One afternoon we came home from swimming at the club to the surprising sight of my father sitting behind the wheel of a new Cadillac Seville parked in the driveway. Standing there with one hand on the gleaming silver hood, he waved us out of my mother’s station wagon. He opened the doors and had us smell the rich red leather seats and try the fancy electric windows and the air-conditioning. Three-year-old Whitney, I remember, smudged the glass, and my father barked at him to go inside the house and wash his hands. I felt a sharp pang of guilt as he slunk off.
“Come over here, Franny,” my father said. “I want to show you something.” He popped an eight-track tape in a slot in the dash and suddenly Benny Goodman’s jazz filled the plush interior of the car. My heart swelled as I inhaled the new-car smell. I was flying high on abundance, and on my father’s glorious mood—all the more so because, of course, I knew it wouldn’t last.
My mother frowned and went inside.
Ollie peered out from behind a curtain. She did her best to protect all of us from my father. Often, after crying and begging her on a Friday, Whitney would ride with Ollie on the bus to spend the weekend in her house in Detroit, at the intersection of Seven Mile and Livernois, near to where the riots had erupted and where the sound of gunfire outside still blended unremarkably with the general hum of traffic. Even as a toddler, Whitney was a survivor. And certainly being cooped up with my father for an entire weekend, my mother off doing volunteer work or playing tennis, promised a roller-coaster ride of unpredictable and treacherous mood swings more threatening than the odd gunshot nearby.
But now, enveloped in the luxury of my father’s new Cadillac, I was happy. My father turned the key in the ignition and began to back out of the driveway just as Whitney was coming out of the house, his little hands dripping wet.
“Want to go for a ride?” asked my father as he turned onto our street—Grayton Road—and began to drive away.

RECORDED INFORMATION
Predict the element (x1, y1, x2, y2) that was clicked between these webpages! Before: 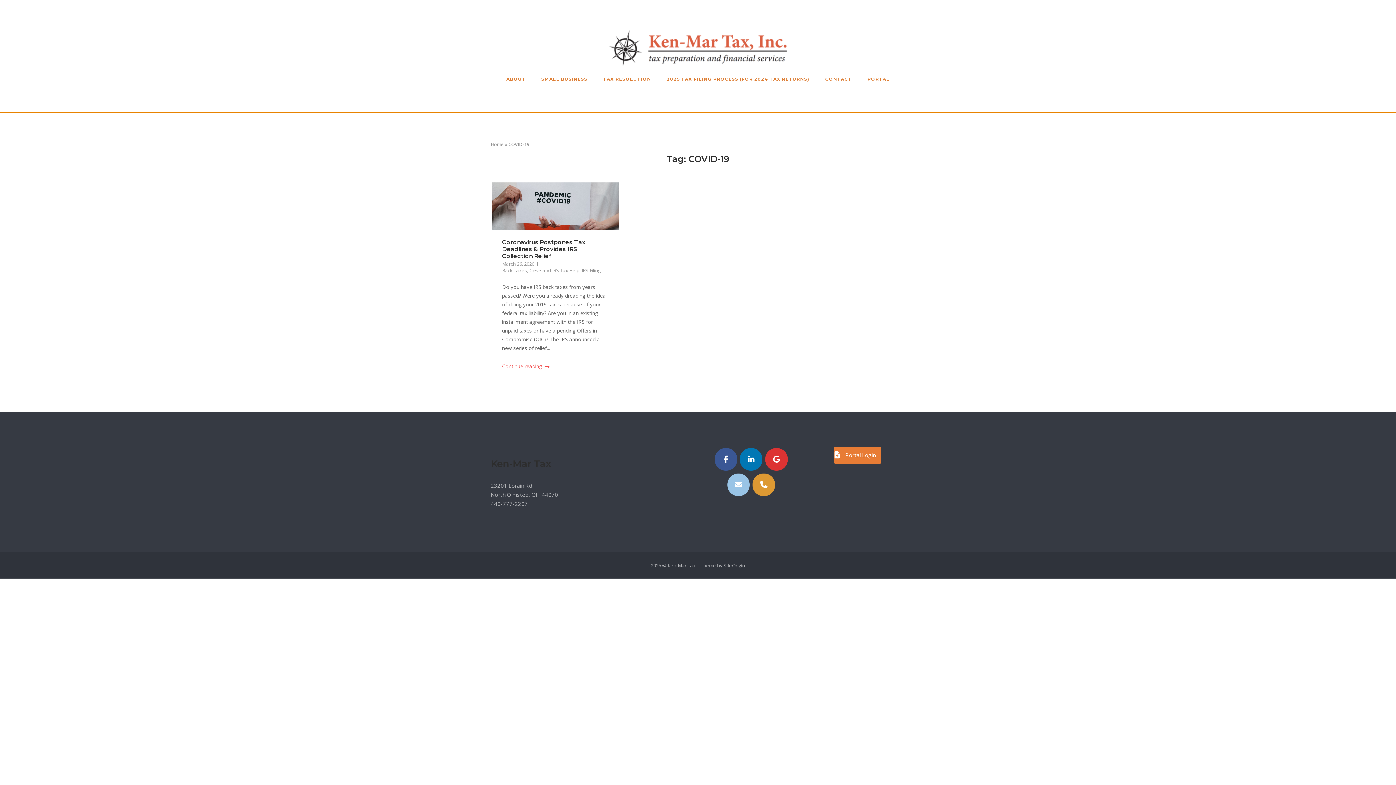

==

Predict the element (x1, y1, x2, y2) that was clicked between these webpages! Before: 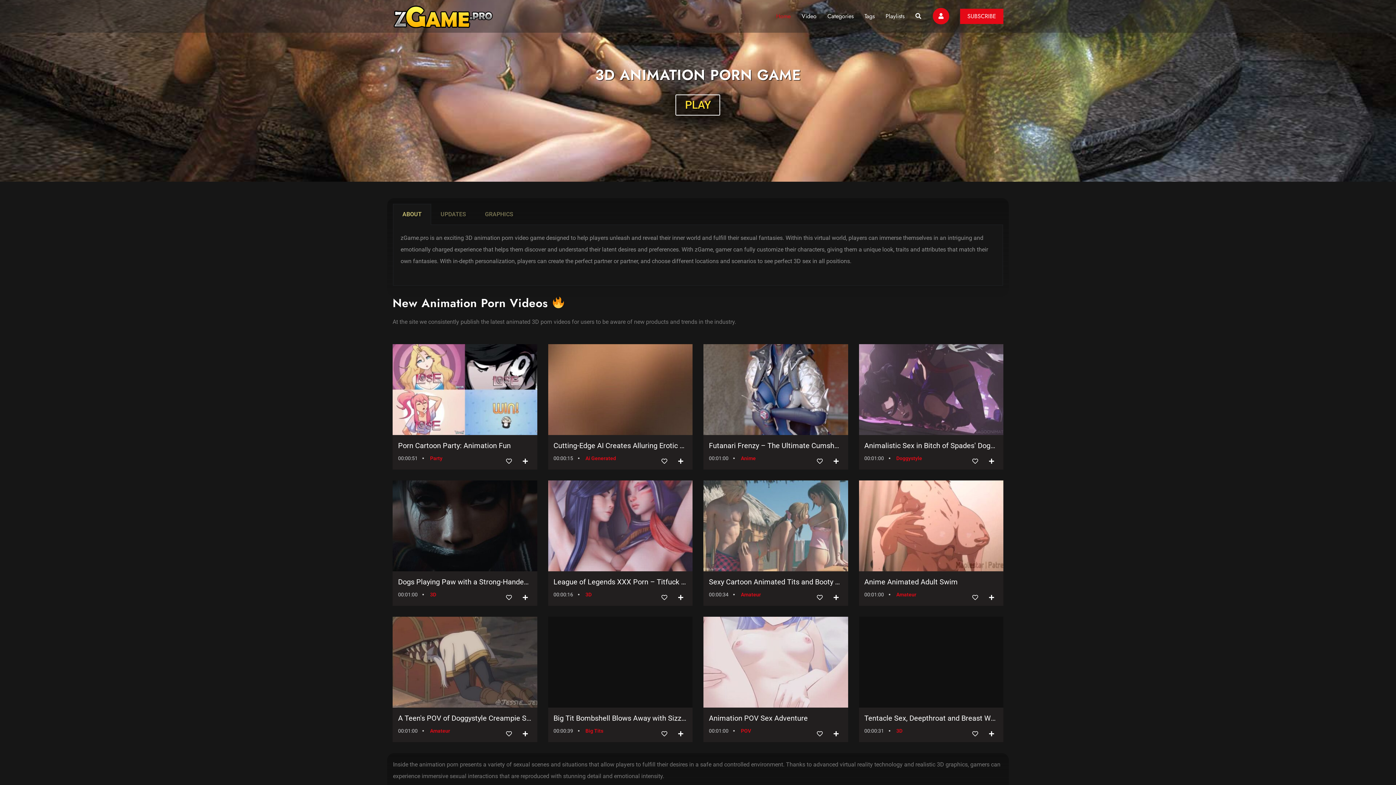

WHAT TO DO
• A. In the extract about the father's new Cadillac, what music played when he put the eight-track tape in the dash?
• B. List the features of the new car that the father had the children smell or try, according to the extract about his Cadillac.
• C. Extend the extract about the father's new Cadillac, beginning right after its last sentence.

RESPONSES TO THE TASKS
• A. Benny Goodman's jazz.

• B.
- The rich red leather seats
- The fancy electric windows
- The air-conditioning

• C.
I looked back and saw Whitney’s expression shift from bright expectation to confusion. Clearly, he would not be joining us. My mother pulled him back into the house.
My father’s love of cars, photography, and collecting was matched only by his love of movies. Horror films were his favorite, and he took me to see them all, including Night of the Living Dead within a few years of its release in 1968. He would routinely screen 35 mm films in our living room, too, inviting guests for Sunday afternoon movie binges that often included the Italian horror classic Suspiria, preceded by, say, Laurel and Hardy shorts. We kids would crunch our butter-drenched popcorn, thoroughly absorbed in this or that bloody scene, while the adults sipped cocktails, the sweet smell of gin our frail link to the relative safety of the offscreen world. And all the while my father would be standing by the projector, glowing with happiness, as Halloween or Dawn of the Dead unfurled on the screen.
I both loved and loathed horror films. The suspenseful music, the false sense of happenstance, the way two girls would get separated in the forest, guaranteeing their graphic slaughter—it all left me feeling by turns helpless and elated, danger becoming fused with excitement in my young nervous system.